Ramón Alexander Torres (born January 22, 1993) is a Dominican former professional baseball infielder. He has previously played in Major League Baseball (MLB) for the Kansas City Royals.

==Career==
===Kansas City Royals===
Torres signed with the Kansas City Royals as an international free agent on May 28, 2010. He made his professional debut with the Dominican Summer League Royals. He played for the DSL Royals the next year, slashing .260/.351/.397 with 2 home runs and 24 RBI. In 2012, he spent the year with the rookie ball AZL Royals, batting .316/.385/.430 with 3 home runs and 27 RBI. He split the 2013 season between the rookie ball Burlington Royals and the Single-A Lexington Legends, posting a .257/.294/.365 batting line with 3 home runs and 25 RBI. The next year, Torres split the season between Lexington and the High-A Wilmington Blue Rocks, accumulating a .285/.329/.391 batting line with career-highs in home runs (5) and RBI (34). He split the 2015 season between the Double-A Northwest Arkansas Naturals and Wilmington, slashing .264/.308/.354 with 5 home runs and 31 RBI.

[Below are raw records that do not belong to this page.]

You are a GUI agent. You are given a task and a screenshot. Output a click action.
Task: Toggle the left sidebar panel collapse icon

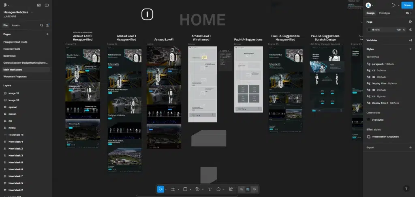click(47, 5)

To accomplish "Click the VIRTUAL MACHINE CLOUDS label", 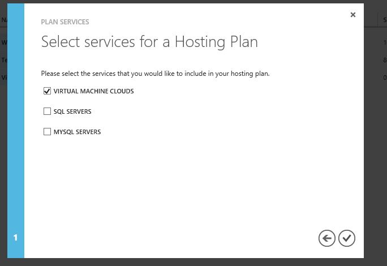I will click(93, 91).
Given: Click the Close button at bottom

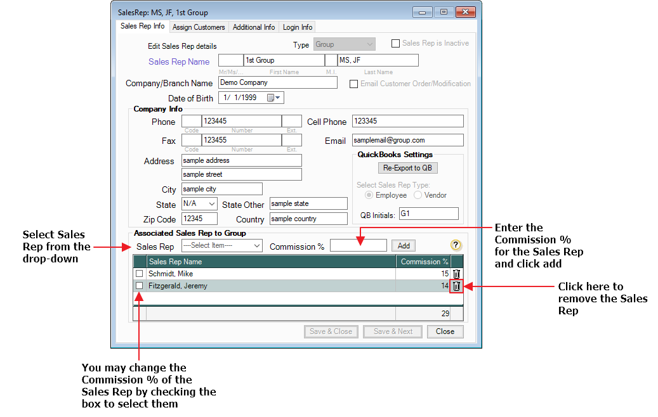Looking at the screenshot, I should click(445, 331).
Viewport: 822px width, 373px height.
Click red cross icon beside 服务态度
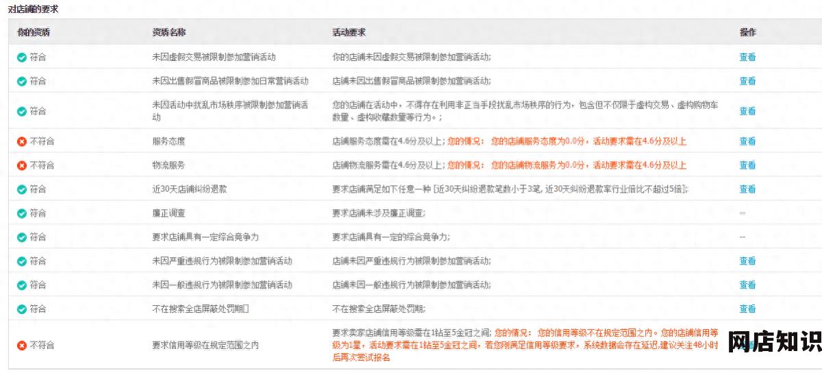pos(22,142)
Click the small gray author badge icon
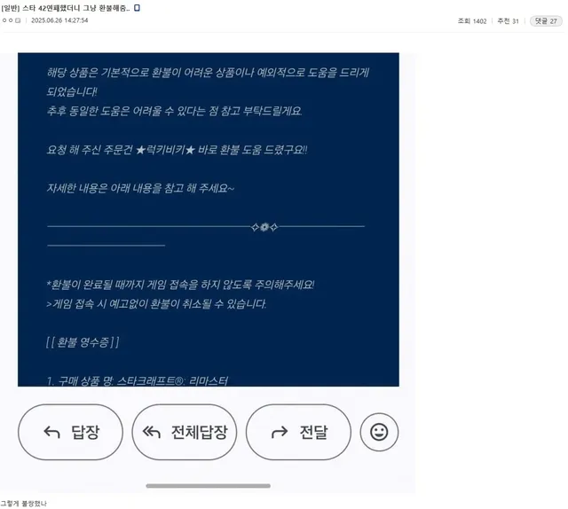This screenshot has height=509, width=568. point(18,20)
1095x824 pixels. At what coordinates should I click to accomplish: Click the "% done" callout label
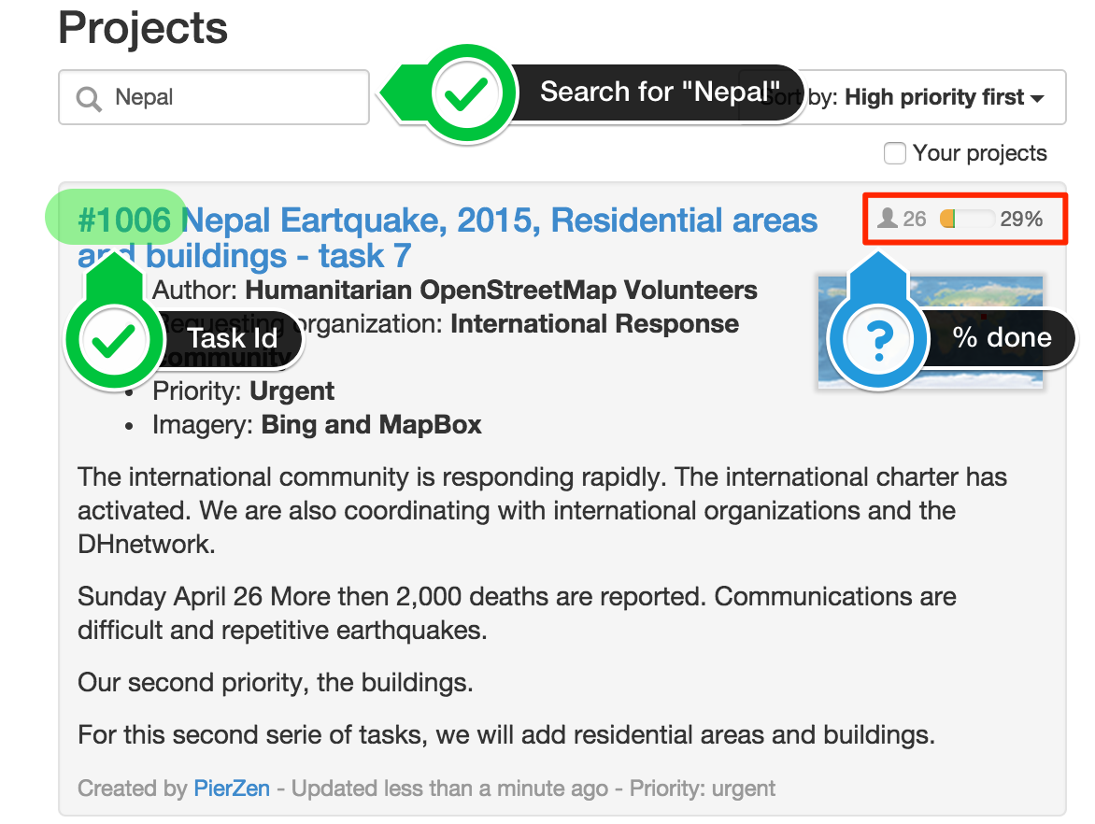coord(1003,338)
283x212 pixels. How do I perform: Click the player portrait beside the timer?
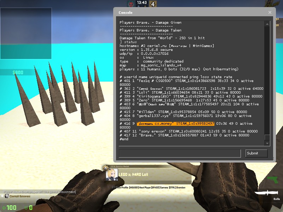pyautogui.click(x=131, y=4)
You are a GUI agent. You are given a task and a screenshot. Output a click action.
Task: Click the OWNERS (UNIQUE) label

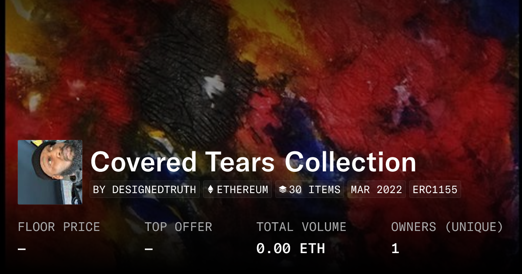(447, 227)
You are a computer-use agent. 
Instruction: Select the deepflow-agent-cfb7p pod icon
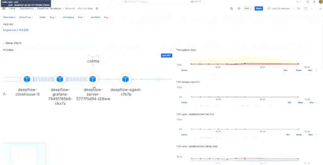click(126, 79)
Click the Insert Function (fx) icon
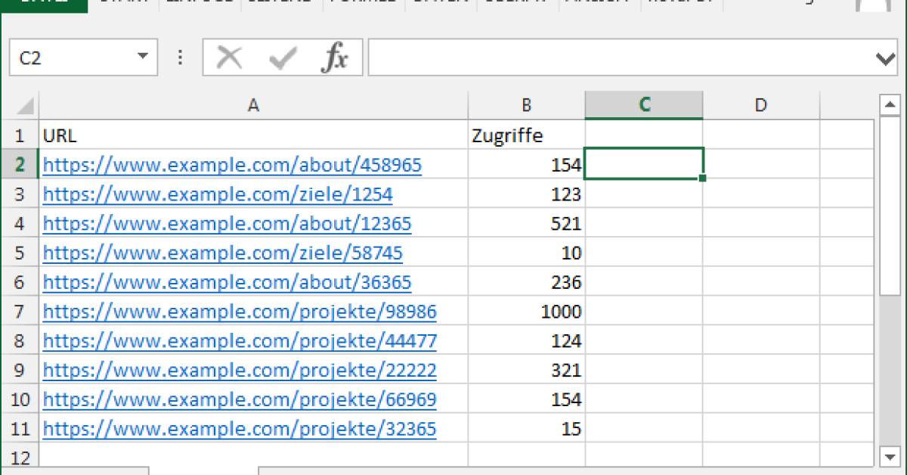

The Royals added him to their 40-man roster after the 2015 season. He spent the entire year split between Northwest Arkansas and the Triple-A Omaha Storm Chasers, hitting .262/.311/.328 with 3 home runs and 29 RBI. He was assigned to Omaha to begin the 2017 season, and was called up to the Royals on June 7. He made his major league debut that night starting at second base, and went 2–4 with an RBI double in a win over the Houston Astros. He finished his rookie season batting .243/.291/.284 with 4 RBI in 33 games. In 2018, Torres spent the bulk of the season in Omaha, but appeared in 9 major league games for the Royals, going 5-for-28 with 1 RBI. On November 2, 2018, Torres was outrighted off of the 40-man roster and subsequently elected free agency.

===Chicago White Sox===
On February 19, 2019, Torres signed a minor league contract with the Chicago White Sox organization. He split the year between the Double-A Birmingham Barons and the Triple-A Charlotte Knights, posting a .250/.277/.406 batting line with 4 home runs and 25 RBI. Torres elected free agency following the season on November 4.

On February 24, 2020, Torres re–signed with the White Sox on a new minor league contract. He did not play in a game in 2020 due to the cancellation of the minor league season because of the COVID-19 pandemic. Torres was released by the White Sox on June 26.

On May 22, 2021, Torres signed with the Olmecas de Tabasco of the Mexican League. However, he was released by the team on June 1 without appearing in a game.

===Leones de Yucatán===
On December 23, 2021, Torres signed with the Leones de Yucatán of the Mexican League for the 2022 season. In 21 games for Yucatán, he hit .317/.368/.443 with two home runs and five RBI. Torres was released on June 1, 2022.

===Charros de Jalisco===
On February 19, 2024, Torres signed with the Charros de Jalisco of the Mexican League. However, he was released prior to the start of the season on April 10.